Edwin Thomas had three novels more to the Flashman style, but the series was killed by the publisher. The protagonist is reluctantly recruited by His Majesty’s Post Office, the British secret service of the 19th century. He is quite happy commanding a prison hulk and screwing his girlfriend, but one of the prisoners is a spy and escapes.
I finishedWhen The Bough Breaks by Jonathan Kellerman today. Enjoyable and well before he went a twisty, I have couple others to reread as my initial impressions of them were perhaps faulty.

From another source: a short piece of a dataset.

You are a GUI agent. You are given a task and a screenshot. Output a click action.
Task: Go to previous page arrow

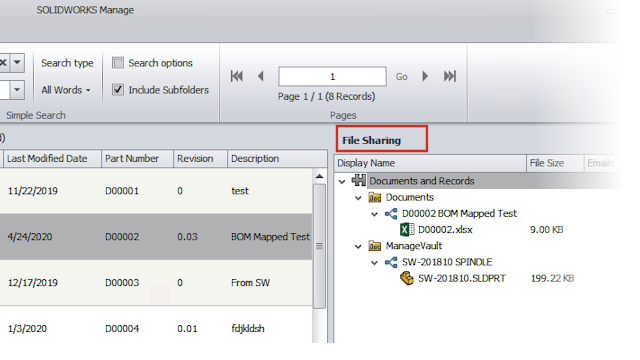261,76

I read Volumes 1 & 2 or Ouran High School Host Club, crazy hijinks ensue type of manga, but it never fails to make me smile and make a difficult afternoon a pinch easier.
Started Blood Work by Michael Connelly. So far so good, should be interesting watch him write unfavorably about the LAPD
His very early books were wonderful, but he has become a formulaic writer with success. I still enjoy Jonathan Kellerman, though.
I’m half-way through Black Boy by Richard Wright and have already ordered some of his other books from Amazon. I didn’t grow up in the American school system and wonder if his books were or are required reading in high school? Great stuff, even if it is “fictionalized non-fiction.”